You've heard it all before.

If you want to get ahead in your career, you have to work hard.

Well, how has working hard worked out for you?

I thought so.

The sad fact is that success doesn't come from working hard. It comes from sleeping hard. It's true! Without adequate sleep, you are condemned to spend your work days in zombie mode, too drowsy to take advantage of those rare moments that can turbocharge a career, such as the opportunity to kiss up to your manager or tattletale on your closest work friends.

And how many at your job are sleepwalking through their careers? A lot more than you think.

According to the Nosey Norberts at Gallup, 57% of U.S. adults want more sleep. That's up from 43% in 2013. Also up -- the percentage of people who don't get the minimum daily requirement of eight-plus hours and the number of people who report getting five hours or less.

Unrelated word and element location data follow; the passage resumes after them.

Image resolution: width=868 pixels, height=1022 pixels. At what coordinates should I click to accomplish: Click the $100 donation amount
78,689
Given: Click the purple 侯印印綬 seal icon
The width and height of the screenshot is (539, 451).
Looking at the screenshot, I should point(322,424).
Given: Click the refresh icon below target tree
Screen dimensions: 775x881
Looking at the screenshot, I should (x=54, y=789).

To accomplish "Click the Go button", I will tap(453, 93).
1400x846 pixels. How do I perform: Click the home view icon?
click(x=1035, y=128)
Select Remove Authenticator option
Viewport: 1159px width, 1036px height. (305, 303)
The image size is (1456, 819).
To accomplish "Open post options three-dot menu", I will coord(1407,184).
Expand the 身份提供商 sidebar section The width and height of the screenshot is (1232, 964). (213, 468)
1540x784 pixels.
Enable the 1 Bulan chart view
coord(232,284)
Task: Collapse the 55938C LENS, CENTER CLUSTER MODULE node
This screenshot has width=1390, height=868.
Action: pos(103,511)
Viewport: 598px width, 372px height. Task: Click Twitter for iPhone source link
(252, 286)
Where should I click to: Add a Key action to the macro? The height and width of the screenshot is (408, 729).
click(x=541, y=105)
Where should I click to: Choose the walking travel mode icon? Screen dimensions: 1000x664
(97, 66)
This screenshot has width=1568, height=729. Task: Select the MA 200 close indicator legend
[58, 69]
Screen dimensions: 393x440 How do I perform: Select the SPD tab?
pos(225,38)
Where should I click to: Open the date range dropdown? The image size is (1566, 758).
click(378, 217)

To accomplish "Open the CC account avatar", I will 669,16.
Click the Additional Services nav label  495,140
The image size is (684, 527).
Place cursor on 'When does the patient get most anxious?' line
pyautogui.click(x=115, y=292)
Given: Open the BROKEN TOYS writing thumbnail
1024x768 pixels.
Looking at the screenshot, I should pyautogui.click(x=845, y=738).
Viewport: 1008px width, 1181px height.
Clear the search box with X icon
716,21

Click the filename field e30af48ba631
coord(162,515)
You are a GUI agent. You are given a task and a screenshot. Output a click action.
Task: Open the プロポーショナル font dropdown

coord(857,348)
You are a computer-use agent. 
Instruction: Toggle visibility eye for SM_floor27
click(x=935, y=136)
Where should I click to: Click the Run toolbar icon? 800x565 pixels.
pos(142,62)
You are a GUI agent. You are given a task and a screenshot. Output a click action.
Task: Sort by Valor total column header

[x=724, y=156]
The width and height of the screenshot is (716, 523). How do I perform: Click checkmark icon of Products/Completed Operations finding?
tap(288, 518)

What Gallup doesn't report is the opportunity to leapfrog your sleep-deprived co-workers. Considering that sleeping is your superpower, you may be hiding your light under a bushel. Or under a duvet.

What will it take to supersize your sleep? Let me tuck you in with these three tips:

No. 1: Sleeping at home won't cut it.

Home is where the heart is. It's also where your stuffies are. Just crank up the volume of your Sleep Number bed to 11 and off to dreamland you go. This assumes, of course, that you pay no attention to your partner, your children, your chores, the latest episode of "Love Island" and the late-night demands of your pets (Pro tip: The perfect pet for a power-sleeper is a sloth.)

But sleeping at home alone is not enough. You also have to sleep at work.

Many people are lucky enough to have a mind-numbing job or a boring boss -- or both! -- but if you are not so advantaged, you will have to create "Sleeportunities," so that when everyone else is on, you can doze off.

Your first step is to find a comfy hidey-hole where you can slip away for a quick snooze without fear of discovery. Focus your search on a location that everyone else in the company wants to avoid. Top of the list, of course, is the human resources department.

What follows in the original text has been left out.